While the show may have good intentions, its premise that Hannah can still tell her story even after death through audiotapes glamorizes suicide, Dan Reidenberg, executive director of Suicide Awareness Voices of Education, told The Post. Studies have also found that dramatic images or graphic descriptions of suicides may contribute to the suicide contagion effect.
"Young people are not that great at separating fiction from reality," Reidenberg said. "That gets even harder to do when you're struggling with thoughts."
After people started watching the show, Internet searches about suicide increased, according to an October 2017 study from JAMA Internal Medicine.
"Our analyses suggest '13 Reasons Why,' in its present form, has both increased suicidal awareness while unintentionally increasing suicidal ideation," the study's authors wrote. "The most rising queries focused on suicidal ideation. For instance, 'how to commit suicide', 'commit suicide' and 'how to kill yourself' were all significantly higher."
That same year, suicide was also the second leading cause of death for people between the ages of 10 and 24, according to the Centers for Disease Control and Prevention. A recent study funded by the National Institute of Mental Health suggested that "13 Reasons Why" was associated with a 28.9 percent increase in suicide rates among people in the United States aged 10 to 17 in the month after the first episode aired.
"The number of deaths by suicide recorded in April 2017 was greater than the number seen in any single month during the five-year period examined by the researchers," the April study said.
In response to the backlash, Netflix has taken steps meant to ensure that the show's content doesn't harm its impressionable teenage audience. The streaming giant commissioned a global study from Northwestern University's Center on Media and Human Development to better understand how viewers were affected. The study, which was released in March 2018, resulted in changes to the series such as the addition of extensive trigger warnings and more resources intended to help parents discuss the difficult themes with their children.
Despite the warnings and a custom video featuring the show's stars that accompanied the debut of Season 2 last year, the series was again met with backlash. This time, critics took issue with how the show handled a school shooter and a brutal rape scene.

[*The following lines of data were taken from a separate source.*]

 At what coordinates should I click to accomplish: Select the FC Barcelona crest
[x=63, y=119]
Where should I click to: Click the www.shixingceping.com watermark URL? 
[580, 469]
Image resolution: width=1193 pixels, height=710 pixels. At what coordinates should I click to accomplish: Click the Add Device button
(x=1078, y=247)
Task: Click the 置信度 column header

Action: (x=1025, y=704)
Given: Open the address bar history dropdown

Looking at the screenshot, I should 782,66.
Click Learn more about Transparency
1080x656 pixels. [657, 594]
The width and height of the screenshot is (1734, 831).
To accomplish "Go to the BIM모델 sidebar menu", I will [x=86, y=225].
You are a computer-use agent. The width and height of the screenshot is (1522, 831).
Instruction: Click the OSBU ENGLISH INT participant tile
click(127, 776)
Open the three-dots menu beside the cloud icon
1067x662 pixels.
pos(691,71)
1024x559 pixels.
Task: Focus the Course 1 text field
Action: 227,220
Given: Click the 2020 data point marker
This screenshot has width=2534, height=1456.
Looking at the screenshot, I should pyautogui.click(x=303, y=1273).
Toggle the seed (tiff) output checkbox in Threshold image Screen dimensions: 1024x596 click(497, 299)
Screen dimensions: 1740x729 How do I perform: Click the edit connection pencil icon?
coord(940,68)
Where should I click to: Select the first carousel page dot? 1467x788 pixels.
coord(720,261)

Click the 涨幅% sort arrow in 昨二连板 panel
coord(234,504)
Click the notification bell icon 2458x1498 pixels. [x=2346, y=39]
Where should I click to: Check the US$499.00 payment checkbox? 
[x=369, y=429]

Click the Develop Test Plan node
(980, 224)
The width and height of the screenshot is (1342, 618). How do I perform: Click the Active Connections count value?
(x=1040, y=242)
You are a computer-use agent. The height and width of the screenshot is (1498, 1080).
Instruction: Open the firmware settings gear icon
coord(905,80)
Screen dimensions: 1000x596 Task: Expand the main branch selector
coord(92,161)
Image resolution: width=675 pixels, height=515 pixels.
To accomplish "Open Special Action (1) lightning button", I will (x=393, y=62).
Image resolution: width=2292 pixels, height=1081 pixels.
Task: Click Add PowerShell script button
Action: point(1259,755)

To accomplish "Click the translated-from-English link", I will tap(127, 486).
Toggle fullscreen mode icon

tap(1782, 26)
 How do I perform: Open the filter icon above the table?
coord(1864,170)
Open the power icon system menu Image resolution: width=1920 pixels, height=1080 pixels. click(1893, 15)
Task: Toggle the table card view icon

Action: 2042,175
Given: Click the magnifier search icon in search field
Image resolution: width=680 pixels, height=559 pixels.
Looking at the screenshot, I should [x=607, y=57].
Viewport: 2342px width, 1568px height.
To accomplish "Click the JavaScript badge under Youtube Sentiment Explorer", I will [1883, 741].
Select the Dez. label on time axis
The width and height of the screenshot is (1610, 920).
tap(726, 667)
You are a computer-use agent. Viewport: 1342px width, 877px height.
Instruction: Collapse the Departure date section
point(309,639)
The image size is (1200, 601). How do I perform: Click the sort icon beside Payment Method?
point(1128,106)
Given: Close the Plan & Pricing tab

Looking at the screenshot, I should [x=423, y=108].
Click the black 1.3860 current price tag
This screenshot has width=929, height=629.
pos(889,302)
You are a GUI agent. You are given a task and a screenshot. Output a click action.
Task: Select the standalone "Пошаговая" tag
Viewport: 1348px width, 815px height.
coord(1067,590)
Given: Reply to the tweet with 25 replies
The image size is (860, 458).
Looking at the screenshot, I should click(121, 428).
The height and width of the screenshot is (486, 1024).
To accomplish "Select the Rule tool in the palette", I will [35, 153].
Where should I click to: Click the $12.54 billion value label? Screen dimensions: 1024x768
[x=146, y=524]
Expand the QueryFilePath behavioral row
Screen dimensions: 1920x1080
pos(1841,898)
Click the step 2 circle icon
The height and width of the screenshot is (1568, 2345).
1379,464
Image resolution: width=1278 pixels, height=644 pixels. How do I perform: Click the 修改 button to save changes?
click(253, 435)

"Our North Star is always to try to tell these stories of these characters in the most truthful way we can, and to follow them in directions that are taking us to issues and themes that are in the lives of kids today," Yorkey told the Hollywood Reporter in 2018. "[Season 2's] stories are in the show because that's where our characters led us, and they're stories and themes that we felt were really vital to the experience of young people today."
On Tuesday, Yorkey offered a similar explanation for the now-deleted suicide scene.
“It was our hope, in making 13 Reasons Why into a television show, to tell a story that would help young viewers feel seen and heard, and encourage empathy in all who viewed it, much as the bestselling book did before us,” he said in the statement. “Our creative intent in portraying the ugly, painful reality of suicide in such graphic detail in Season 1 was to tell the truth about the horror of such an act, and make sure no one would ever wish to emulate it.”